I think establishing a rhythmic pattern and maintaining a melody throughout a song is crucial to creating a musical masterpiece. There both vitally important. I guess it depends on the style of music that you want to play that determines which aspect should be emphasized more. For instance I'm a huge fan of lead guitar in electric blues (Hendrix, Clapton) but blues in general sounds bland without some sort of rhythmic context, like many other styles of music, metal, hard rock etc. My attention is drawn to a perfect mixture of both rhythm and melody, I get lost in it. I attentively listen to every individual note being played, coalescing with the rhythm.

It takes a true master to be able to play all those aspects of music in conjunction. Absolute prowess over a certain instrument isn't enough to pull this off. It takes imagination and a great deal of emotion, this is why I love Romantic-era composers and the blues masters.

As a guitar player, I've been gravitating towards learning a style that emphasizes on all those aspects equally. So I've been listening to the Jazz virtuoso masters a lot lately. The video below is a good example of a master guitarist who executes both aspects flawlessly. 

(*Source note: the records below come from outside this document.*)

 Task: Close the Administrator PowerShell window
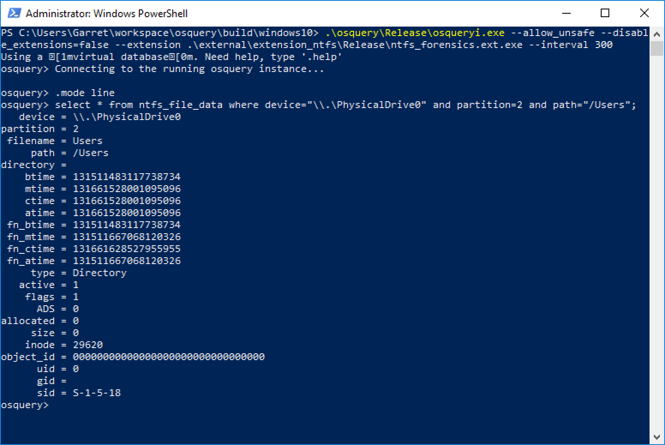(644, 13)
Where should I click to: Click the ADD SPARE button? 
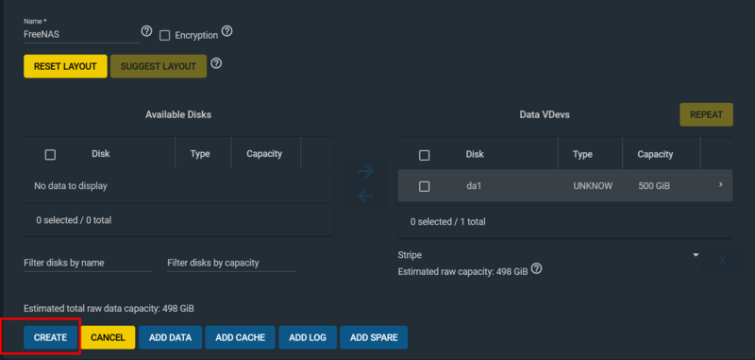tap(374, 337)
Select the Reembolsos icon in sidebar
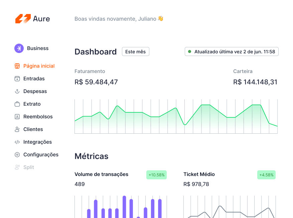This screenshot has width=293, height=218. [x=17, y=117]
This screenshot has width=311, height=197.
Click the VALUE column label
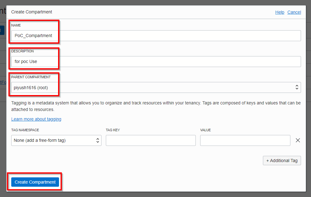point(205,130)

Btw, what book are you talking about?


----------



## Snowflake Minuet (Feb 20, 2016)

TryptamineDream said:


> I think establishing a rhythmic pattern and maintaining a melody throughout a song is crucial to creating a musical masterpiece. There both vitally important. I guess it depends on the style of music that you want to play that determines which aspect should be emphasized more. For instance I'm a huge fan of lead guitar in electric blues (Hendrix, Clapton) but blues in general sounds bland without some sort of rhythmic context, like many other styles of music, metal, hard rock etc. My attention is drawn to a perfect mixture of both rhythm and melody, I get lost in it. I attentively listen to every individual note being played, coalescing with the rhythm.
> 
> It takes a true master to be able to play all those aspects of music in conjunction. Absolute prowess over a certain instrument isn't enough to pull this off. It takes imagination and a great deal of emotion, this is why I love Romantic-era composers and the blues masters.
> 
> ...


Neat! I play the violin. And I completely agree that rhythm, melody, and tonality (and dynamics and more really) are all completely intrinsic to what music is--and that the mastery of all of those aspects is indeed quite challenging and also in part defining of a great musician.

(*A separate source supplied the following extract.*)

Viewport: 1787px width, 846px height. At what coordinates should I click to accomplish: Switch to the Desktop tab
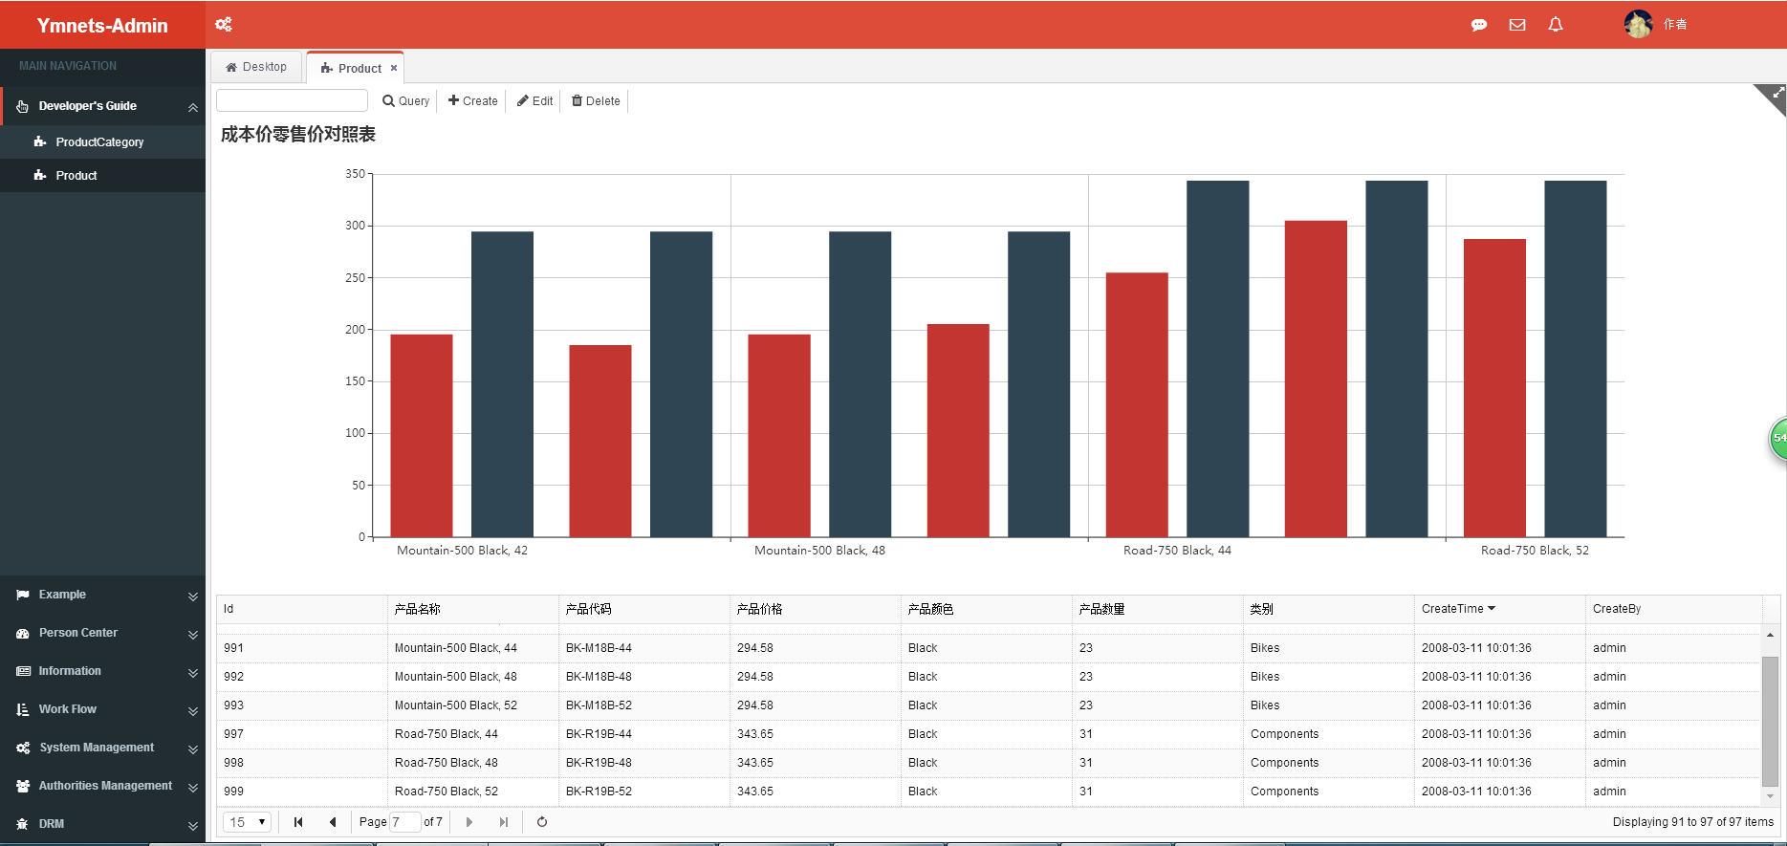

Still, I think we sort of "get into" one aspect more so than the others--even from one mood to another (sometimes I find myself very excited to hear a Strauss waltz and I want to get up and dance; other times, a waltz doesn't affect me much at all, and I'd rather let my mind wander with violin sonata; of course plenty of times, it isn't so noticeable, and I just want a good balance, like a Beethoven symphony--but looking a extreme examples, I'd prefer the more melodic than rhythmic).

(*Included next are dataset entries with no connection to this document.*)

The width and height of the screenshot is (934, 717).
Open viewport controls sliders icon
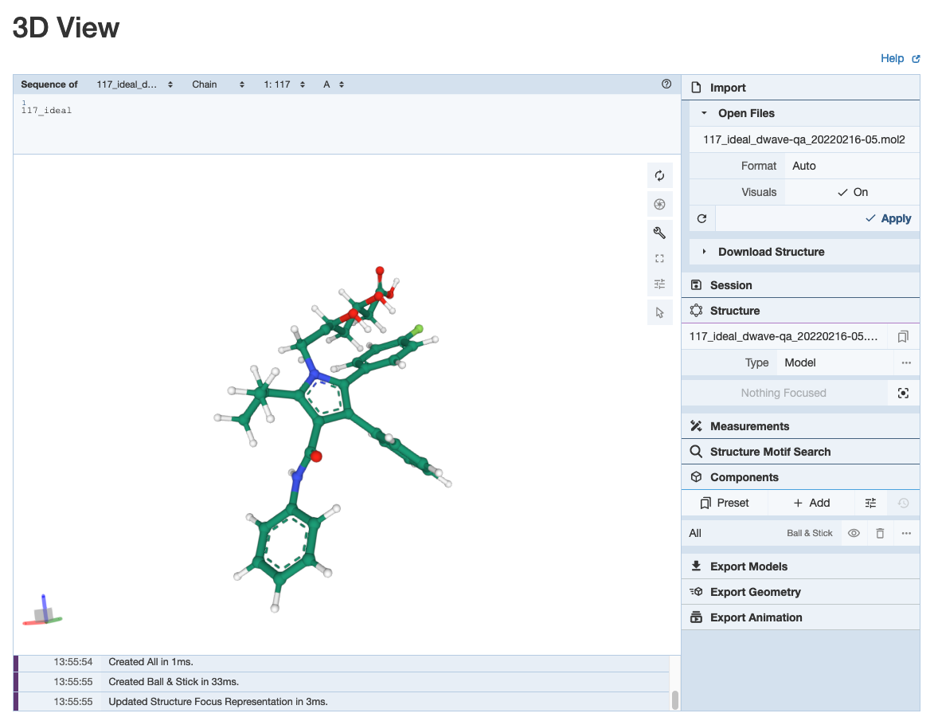pos(659,284)
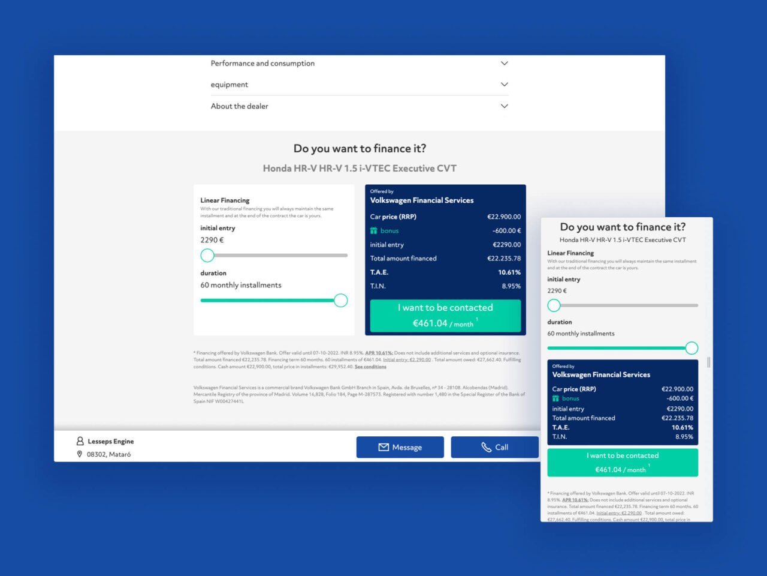The image size is (767, 576).
Task: Click the phone icon on Call button
Action: (486, 447)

The book is This Is Your Brain on Music by Daniel Levitin. 
And this is the quote which made me think of doing the poll:
“Rhythm stirs our bodies. Tonality and melody stir our brains. The coming together of rhythm and melody bridges our cerebellum (the motor control, primitive little brain) and our cerebral cortex (the most evolved, most human part of our brain).”
The premise of my poll is a bit different, but the first two sentences made me think about the focuses of the various personality types. So I was curious if the more outside world, physically focused types, most prominently Se doms, would show any any preference for more heavily rhythmic music since the focus is more on the physical/body effects of things; and vice versa, if the more non-physically focused types, the types with higher Ne or Ni, would show any preference for tonality and melody since those are more stirring to the brain. That last bit may make this look biased, which it isn’t, and like I said the idea came mostly from those first two points, but I thought it was interesting to share anyhow.


----------



## Librarylady (Mar 11, 2017)

Melody - Fi


----------



## dulcinea (Aug 22, 2011)

Whoops I voted Fe instead of Ni. Oh well. Anyway, I voted melody. I love very melodic music. I also love very rhythmic music. I prefer both, but will usually choose melody over beat.


----------



## tanstaafl28 (Sep 10, 2012)

Ne. It's how they work together. I'm a rebel. :tongue:


----------



## Nashvols (Jan 15, 2017)

Ti - rhythm.

I am attracted by the flow of music. I like my guitar solos and vocal melodies, but I key into the guitar riffs, baselines, and drum beats. I love it when a song "fits" together. You can have several moving parts that continually intersect with each other, like a pattern being woven.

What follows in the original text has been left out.